Since UHI is expected to behave similarly to predicted AGW, Figure 5 appears to show the impact of UHI between 1880 – 1980, with the recent warming since 1980 probably caused by the sun (higher maximums).
Stephen W
My previous research also showed global Tmin is increasing faster than Tmax. My impression is that UHI is the opposite, with dark pavement driving up Tmax more than Tmin.
I expect AGW via increase in GHGs to decrease the variance between hot days and cold days in the NH midlatitudes, because the Arctic is warming more than the tropics (and more than almost everywhere else) due to regional positive feedback.
I expect AGW to increase daily minimum temperatures only slightly more than daily maximum temperatures, while warming from growth of urban effects greatly increases daily minimum temperatures and has much less effect on daily maximum temperatures.
There is the matter of weather stations being moved more out-of-town when cities grow, and shifts in urban-vs-rural population of weather stations that are considered in a global land temperature dataset. A shift towards rural consideration will increase the spread between daily maximum and minimum temperatures, and vice versa.
Another factor is a trend that I think started sometime in the 1990s, and that is with airports that deal with a lot of overnight packages. A lot of package shipping industry infrastructure was built in previously rural areas adjacent to many of these airports. One airport where I have seen this cause an increase in daily minimum temperatures and a decrease in late night and early morning relative humidity is PHL airport at Philadelphia. As part of this package shipping industry buildup by PHL airport, the USPS moved their main Philadlphia metro area central operations from a big building by the big almost-Center-City multi-railroad train station to a newly constructed facility by PHL airport. I hope airports where this happened aren’t in the BEST dataset without adjustments that properly correct for this kind of stuff. Thankfully, PHL airport seems to not be in the USHCN or GHCN as of when I checked for that a few years ago.
Donald L K
You said, “I expect AGW via increase in GHGs to decrease the variance between hot days and cold days in the NH midlatitudes, because the Arctic is warming more than the tropics (and more than almost everywhere else) due to regional positive feedback.”
The data set I was dealing with was for global values, which means that for the NH Summer, most of the Tmax values were coming from the mid-latitude NH, while the Tmin values were probably from the mid-to high southern latitudes.
In any event, the Tmax values were predominantly coming from whichever hemisphere was experiencing Summer.
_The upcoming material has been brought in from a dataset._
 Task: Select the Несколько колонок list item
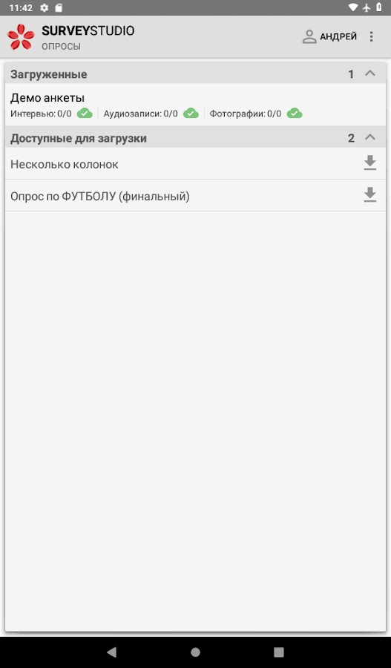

If in NH summer, the Tmax values were mostly from NH midlatitudes and Tmin were mostly from mid or high SH latitudes, then how were they only 12 degrees C apart? Or is Figure 4 showing different Tmax and Tmin figures than you’re talking about here?
Donald L K
That is an inconvenient question. Because the individual data points are the global daily averages, there are Tmins and Tmaxes from both hemispheres, sampling opposite seasons. In theory, that should suppress the seasonality of the data. However, because there is more land in the northern hemisphere, the sampling is not symmetrical. What I should have said initially is that the extreme values would correspond to the season. That is, the coldest of the Tmin values would come from the Winter, and the hottest of the Tmax would come from the hemisphere experiencing Summer.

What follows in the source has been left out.